Omnibus Hearings in Montana

Following an arrest for DUI in Montana, a defendant’s first hearing is an initial appearance. The purpose of that hearing is for the Court to advise the defendant of the charges against him and the maximum possible penalties he faces. It is usually combined with an arraignment, where the defendant enters a plea to the charges (usually not guilty). By pleading not guilty, the defendant sets the case in motion and toward a trial. As I’ve said before, must first time DUIs do not go to trial, but while it is pending – everyone will treat the case as if it is going to trial (or at least they should).

The next regularly scheduled hearing in a DUI case is the omnibus hearing.
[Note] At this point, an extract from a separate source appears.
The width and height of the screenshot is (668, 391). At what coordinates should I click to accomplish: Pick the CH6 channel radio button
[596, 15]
The name is often shortened to “omni.” Statutorily, the hearing is defined at 46-13-110, MCA which requires that it be held within a reasonable time following the entry of a not guilty plea but not less than 30 days before trial. The purpose of the hearing, according to the statute, is to expedite the procedures leading up to the trial of the defendant. Technically, the presence of the defendant is not required at the omnibus hearing. However, often the conditions of release following a DUI arrest require a person to attend all court hearings. This complicates it. On the other side of the issue, the Montana Supreme Court has decided that omnibus hearings constitute a “critical stage” of the proceeding and qualify as a hearing that the defendant has an absolute right to attend. For those reasons, if you are going to be absent from your omnibus hearing, it’s a good idea to inform the Court ahead of time.
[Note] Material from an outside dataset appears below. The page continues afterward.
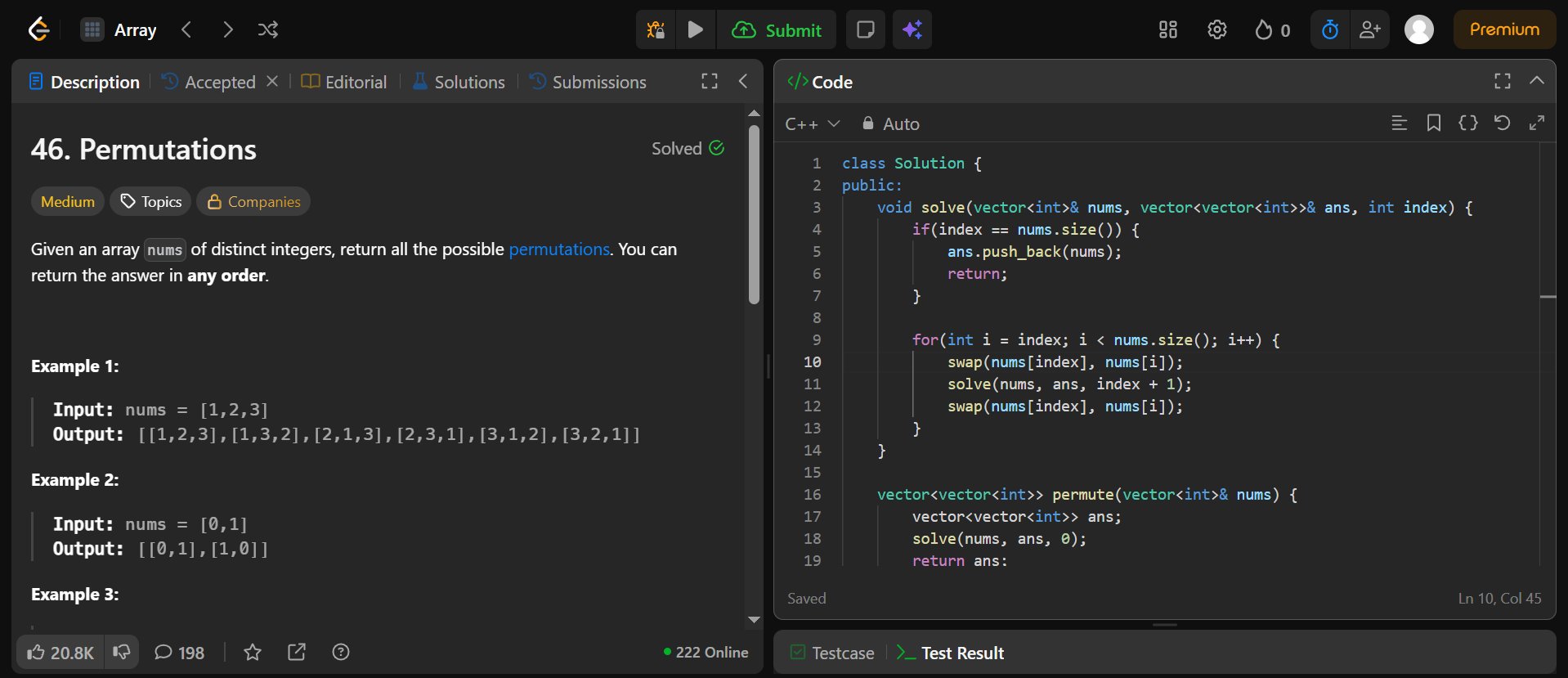Run the code with play button
This screenshot has height=678, width=1568.
(x=696, y=30)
The prosecution and the counsel for the defense are required to attend the hearing, and need to be prepared to discuss any pretrial matter appropriate to the case. This includes, without limitation:

(a) joinder and severance of offenses or defendants;

(b) double jeopardy;

(c) the need for exclusion of the public and for sealing records of any pretrial proceedings;

(d) notification of the existence of a plea agreement;

(e) disclosure and discovery motions;

(f) notice of reliance on certain defenses;

(g) notice of seeking persistent felony offender status;

(h) motion to suppress;

(i) motion to dismiss;

(j) motion for change of place of trial;

(k) reasonableness of bail; and

(l) stipulations.

The omnibus hearing provides a deadline for many of the motions listed above. For example, a party has a statutory mandate to bring a motion to suppress at or before the omnibus hearing, or at the latest by a subsequent date ordered by the court, and the consequence of failure to do so is waiver of the right to bring a motion to suppress. State v. VonBergan, 2003 MT 265.
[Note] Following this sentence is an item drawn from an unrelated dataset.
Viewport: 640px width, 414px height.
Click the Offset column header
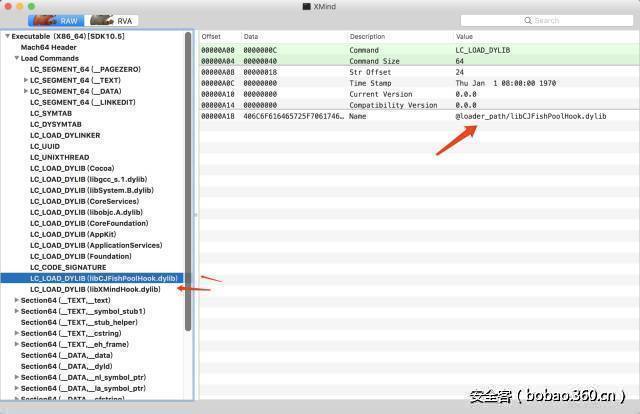[210, 36]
Interestingly, the fact that the hearing is required by statute does not necessarily mean that the Courts are required to hold one. Several times, the Montana Supreme Court has found that the failure to hold an omnibus hearing did not constitute reversible error. In State v. Allum (2005 MT 150), the Court found that the Defendant was not entitled to reversal of his conviction for criminal trespass on the grounds that the municipal court did not hold an omnibus hearing, absent any showing that the defendant was prejudiced by the lack of hearing. Likewise, in State v. Hildreth (267 Mont. 423 (1994)), the Court found that the Defendant was not prejudiced by the trial court’s failure to hold an omnibus hearing in a prosecution for sexual assault.